> _DATA SUPPLIED_
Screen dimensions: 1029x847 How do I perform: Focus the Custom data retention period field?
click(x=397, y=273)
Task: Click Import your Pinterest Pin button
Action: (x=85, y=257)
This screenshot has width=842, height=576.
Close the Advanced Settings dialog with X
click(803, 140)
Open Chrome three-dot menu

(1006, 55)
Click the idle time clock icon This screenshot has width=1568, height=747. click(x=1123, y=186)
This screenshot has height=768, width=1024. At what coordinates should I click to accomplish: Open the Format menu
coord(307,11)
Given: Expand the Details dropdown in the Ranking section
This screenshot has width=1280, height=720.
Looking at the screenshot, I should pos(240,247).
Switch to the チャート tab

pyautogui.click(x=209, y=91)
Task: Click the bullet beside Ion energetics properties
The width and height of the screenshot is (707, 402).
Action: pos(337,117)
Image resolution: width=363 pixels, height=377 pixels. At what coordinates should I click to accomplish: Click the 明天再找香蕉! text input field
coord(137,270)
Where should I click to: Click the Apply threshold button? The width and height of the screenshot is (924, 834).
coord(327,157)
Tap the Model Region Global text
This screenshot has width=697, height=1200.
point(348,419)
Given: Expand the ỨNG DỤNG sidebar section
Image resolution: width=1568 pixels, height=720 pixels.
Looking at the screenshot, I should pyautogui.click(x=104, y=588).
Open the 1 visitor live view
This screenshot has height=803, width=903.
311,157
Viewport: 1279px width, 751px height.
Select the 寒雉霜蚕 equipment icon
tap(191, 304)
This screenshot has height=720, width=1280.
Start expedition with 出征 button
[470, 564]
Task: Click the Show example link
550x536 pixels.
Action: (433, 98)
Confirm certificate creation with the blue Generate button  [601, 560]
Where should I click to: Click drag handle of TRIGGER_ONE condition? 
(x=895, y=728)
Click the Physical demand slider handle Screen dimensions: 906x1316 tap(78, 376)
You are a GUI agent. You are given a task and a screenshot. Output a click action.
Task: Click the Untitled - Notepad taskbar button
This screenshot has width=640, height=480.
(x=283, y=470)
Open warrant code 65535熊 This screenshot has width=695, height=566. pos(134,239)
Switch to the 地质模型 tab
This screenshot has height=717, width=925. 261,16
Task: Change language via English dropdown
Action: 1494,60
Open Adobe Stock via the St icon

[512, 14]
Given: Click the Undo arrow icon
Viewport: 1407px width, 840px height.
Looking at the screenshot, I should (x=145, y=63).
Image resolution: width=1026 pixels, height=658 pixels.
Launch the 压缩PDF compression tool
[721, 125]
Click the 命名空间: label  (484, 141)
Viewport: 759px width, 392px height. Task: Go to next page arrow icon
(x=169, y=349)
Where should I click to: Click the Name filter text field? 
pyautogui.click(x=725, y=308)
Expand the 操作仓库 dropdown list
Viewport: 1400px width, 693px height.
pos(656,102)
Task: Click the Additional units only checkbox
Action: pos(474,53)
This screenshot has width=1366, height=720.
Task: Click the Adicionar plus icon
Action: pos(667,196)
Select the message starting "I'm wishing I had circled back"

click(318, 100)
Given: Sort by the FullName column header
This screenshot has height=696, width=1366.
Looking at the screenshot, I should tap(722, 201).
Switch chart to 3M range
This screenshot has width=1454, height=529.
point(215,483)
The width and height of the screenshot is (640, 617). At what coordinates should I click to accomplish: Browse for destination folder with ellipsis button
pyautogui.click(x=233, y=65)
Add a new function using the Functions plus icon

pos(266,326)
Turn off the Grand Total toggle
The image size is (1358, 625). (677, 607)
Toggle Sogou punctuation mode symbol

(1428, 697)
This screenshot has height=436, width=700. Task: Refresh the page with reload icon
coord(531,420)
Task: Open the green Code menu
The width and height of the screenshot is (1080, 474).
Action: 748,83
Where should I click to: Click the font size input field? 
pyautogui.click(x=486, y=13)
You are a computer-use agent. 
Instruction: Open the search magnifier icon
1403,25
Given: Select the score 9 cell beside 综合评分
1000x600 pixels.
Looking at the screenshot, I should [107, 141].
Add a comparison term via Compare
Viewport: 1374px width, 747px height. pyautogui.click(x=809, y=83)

> _WORK TO COMPLETE_
Every line of the entries above that includes "section" should be copied.

> _ANSWER AREA_
Given: Expand the Details dropdown in the Ranking section
Given: Expand the ỨNG DỤNG sidebar section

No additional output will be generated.